Ressources et aides pour accompagner le retour à domicile
Il n’est pas nécessaire de tout gérer seul. De nombreux organismes peuvent accompagner cette période, sous conditions.
- CCAS (Centre Communal d’Action Sociale) : relais local pour la mise en place d’aides à domicile et de portage de repas (ccas.fr).
- MAIA/ESA : dispositifs spécialisés pour les parcours complexes (personnes âgées en perte d’autonomie, patients atteints de maladies neuro-évolutives).
- Services associatifs : tels que France Alzheimer, la Ligue contre le cancer, ou l’ADMR, souvent présents pour lever les doutes et orienter vers des solutions locales.
- Maison départementale de l’autonomie : guichet unique pour l’adaptation du domicile, l’allocation personnalisée d’autonomie, ou l’APA.
Pour les familles, il existe aussi le droit au congé proche aidant, une disposition encore peu connue mais essentielle pour s’organiser : jusqu’à 3 mois renouvelables, avec maintien partiel du salaire via la CAF (source : Service Public.fr).
Transformer l’étape du retour à domicile : gagner en confiance pour l’avenir
Préparer un retour à domicile après un hébergement temporaire, c’est avant tout remettre du sens et de la confiance dans le quotidien.
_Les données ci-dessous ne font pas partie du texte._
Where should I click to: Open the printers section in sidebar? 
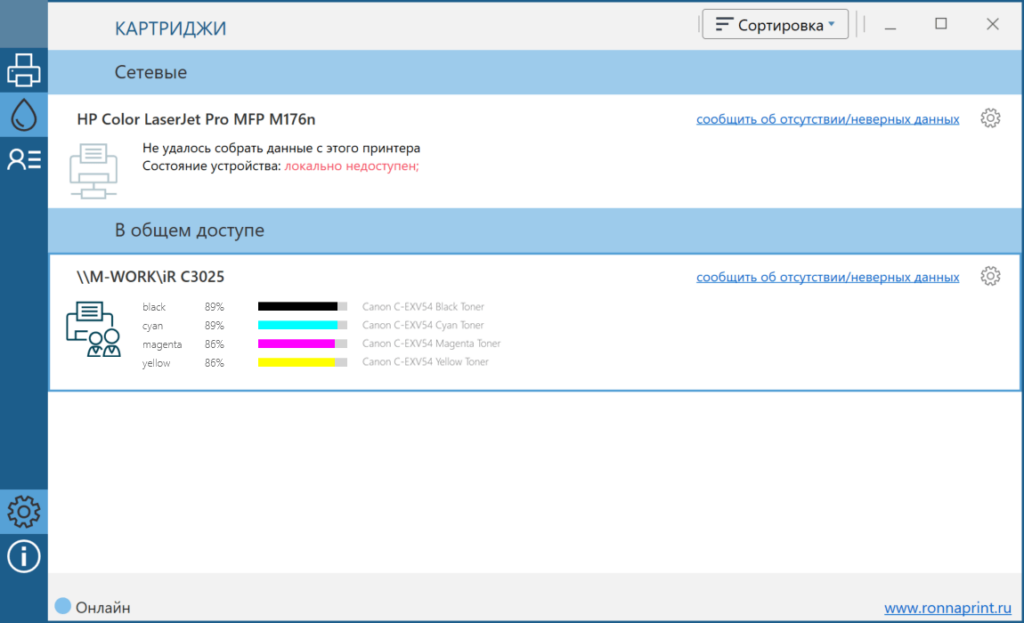[24, 71]
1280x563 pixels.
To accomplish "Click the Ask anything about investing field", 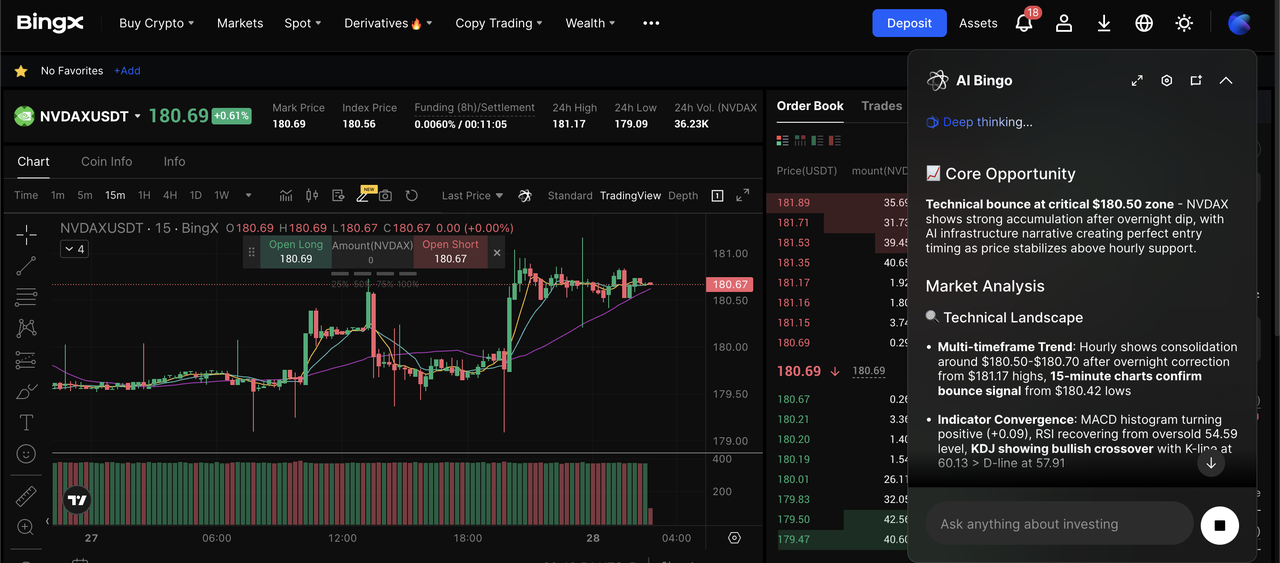I will click(1058, 524).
Certes, la logistique occupe une place importante, mais ce sont le dialogue, l’adaptabilité, et surtout la bienveillance qui font toute la différence.
Les outils existent, les aides aussi : n’hésitez jamais à solliciter les structures sociales ou associatives de votre région. Garder en tête que chaque retour est unique : il y aura des ajustements, des imprévus, mais aussi de belles avancées. Ce chemin se construit pas à pas, en s’appuyant sur les bonnes ressources… et sur l’écoute de tous.